Tools to tackle bed bugs discussed at Pest-Protect

Judging by the number of people who packed into the seminars on how to detect and control bed bugs without using chemicals, German pest professionals are keen to improve their knowledge and widen the scope of their approach.

A review by Heiko Kaiser of his experiences in tackling bed bugs in New Zealand took place at Pest-Protect in Stuttgart on the morning of 2 March.

German-born, Heiko emigrated to New Zealand in 1999. He explained how he came to be actively involved in pest management after spending some 25 years in the food, drink and hospitality sectors.

With that background he had clearly seen pest management from the customer's perspective. After moving to New Zealand he found there were very few, if any eco-friendly ways of dealing with pests, so he set about filling this gap and founded ALPECO (Alternative Pest Control).

Good timing
Heiko was fortunate to set-up his new business just before the Rugby World Cup was staged in New Zealand.

    

Pest-Protect Heiko KaiserHeiko Kaiser shared his experiences of controlling bed bugs

The prospect of all those extra travellers raised fears of a bed bug explosion and created a climate in which hotels and hospitality businesses were keen to ensure they remained bed bug free. After all, the mere mention of a bed bug on social media or Trip Adviser can cause huge economic damage to a hotel or restaurant.

For bed bugs Heiko advocates three main techniques which can all be integrated, depending on the specific bed bug control challenges being faced.

He explained that heat is the most expensive technique used by ALPECO, but it is also the most successful. Freezing using Cryonite is also employed and steam can be useful, but it has its limitations. However, he is not against all chemicals. “We use chemicals as a last resort, although in most case we don’t need them,” he said.

The use of these techniques does require training and he issued an invitation to pest controllers ‘to come to New Zealand to learn how these techniques can be used successfully’.

The biggest challenge of all, however, is to ensure customers and their employees are properly trained. “Prevention and early identification are key. We earn as much money from the work we do in prevention as we do from treatments,” he explained.

“With the rise in international travel, the development of resistant bed bug populations and the power of social media, there’s a good future for this business,” he concluded.

Sniffing out the bugs
The power of a dog’s nose to distinguish between different scents is pretty incredible, as Daniela Saag who runs the detection dog training school, Dogs’ Spirit Spürhunde, explained at Pest-Protect.

People have seven million receptors and can distinguish between 10,000 different smells. Dogs have a massive 200 million receptors and can distinguish 100,000 different scents.

Daniela began training all sorts of detection dogs 12 year ago. As she said, at first people didn’t take the idea very seriously: “They just smiled.”

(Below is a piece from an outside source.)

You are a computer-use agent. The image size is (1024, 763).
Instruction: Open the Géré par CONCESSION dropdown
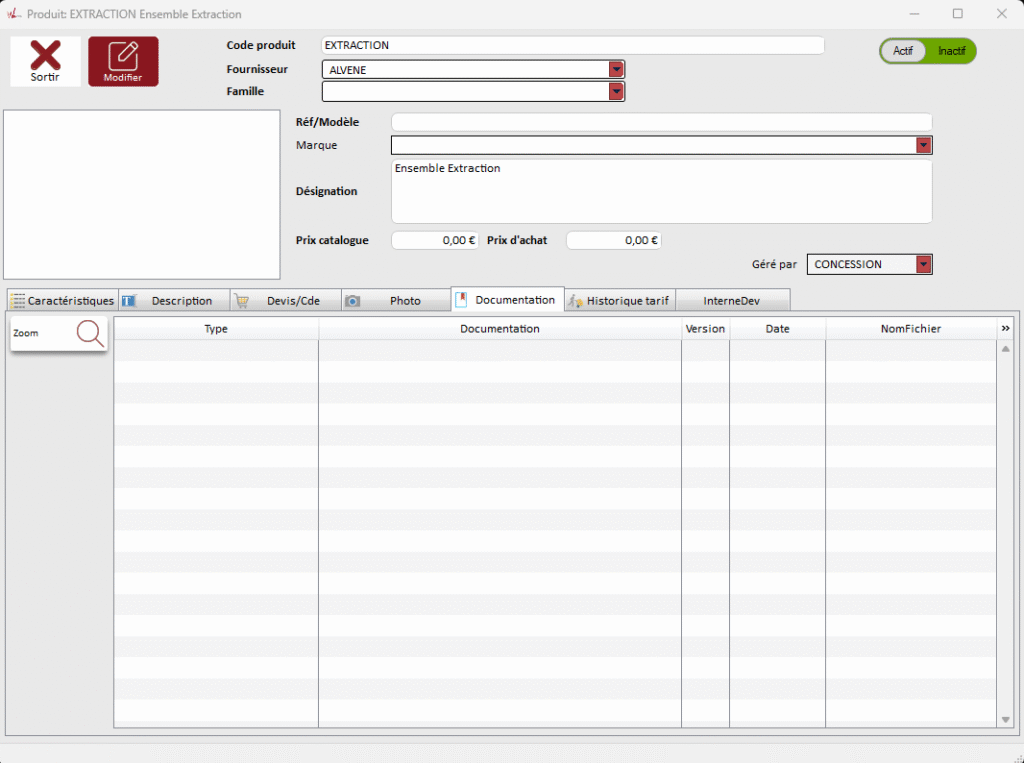[924, 265]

All her dogs are rescue dogs and today she specialises in mould detection and bed bugs. Daniela outlined what to look for in a bed bug detection dog – an open friendly dog that’s interested in playing and/or food. Obedience is clearly key and concentration, although this will be improved during the training. She explained how she used positive conditioning with a ‘klicker’ which is a promise to the dog that it will get a treat. “A piece of sausage or a toy,” she said.

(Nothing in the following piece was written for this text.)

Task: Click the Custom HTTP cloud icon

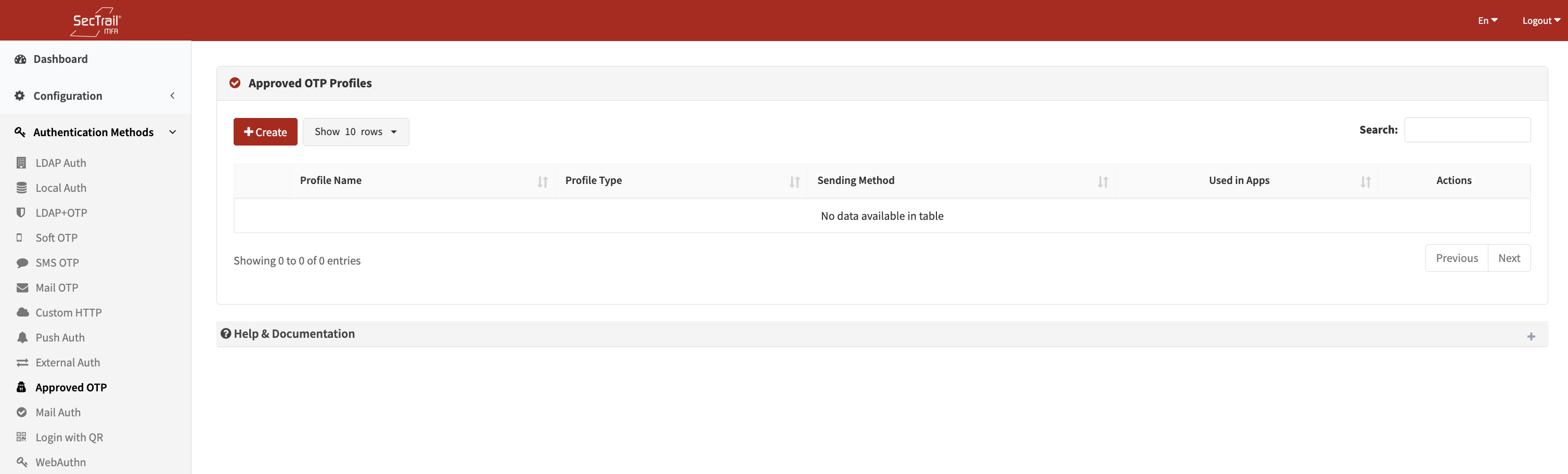Action: pyautogui.click(x=22, y=312)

The dogs are trained to recognise bed bug scent and even to distinguish between live and dead bugs. The duration of the training depends on the dog and the handler, as well as the approach used. Dogs' Spirit prefers a longer training period of 12 to 18 months with once a month training schol sessions. Other schools, such as the one run by Larry Hanson, who accompanied Daniela and contributed to the question session at the end of the presentation, train over four to six months, with weekly training school sessions.

Pest-Protect bed bug dogs
Larry Hanson and Daniela Saag with two of
Daniela's dogs who showed off their bed bug
detection 
skills at Pest-Protect

Detection dogs provide a much faster and easier means of checking hotels, hostels, restaurants, aircraft and the like. There is no need to dismantle bed heads, electrical sockets, skirting boards and so on because the dogs can smell the bugs, unlike people who need to see them.

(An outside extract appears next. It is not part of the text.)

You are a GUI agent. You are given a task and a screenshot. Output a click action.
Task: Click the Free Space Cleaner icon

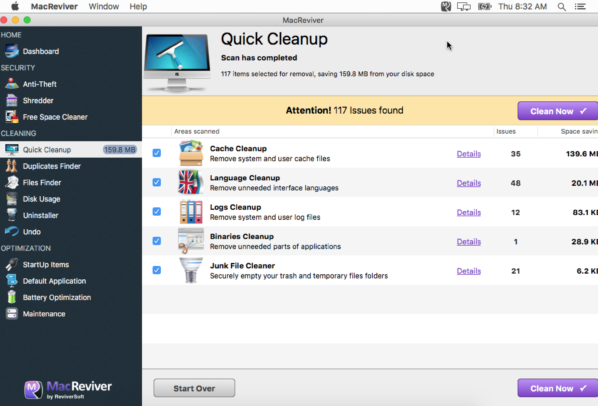[x=11, y=117]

New bed bug dog code coming soon
Daniela also explained how dogs and their handlers in Germany must both be certificated. The exam used to be run by the trade association using external examiners to ensure its impartiality, but that is set to change. A new standard and a new exam for bed bug dogs is expected to be launched by the Bed Bug Foundation in the summer of 2016.

The presentation ended with a demonstration from the dogs on how they work and signal the presence of bed bugs.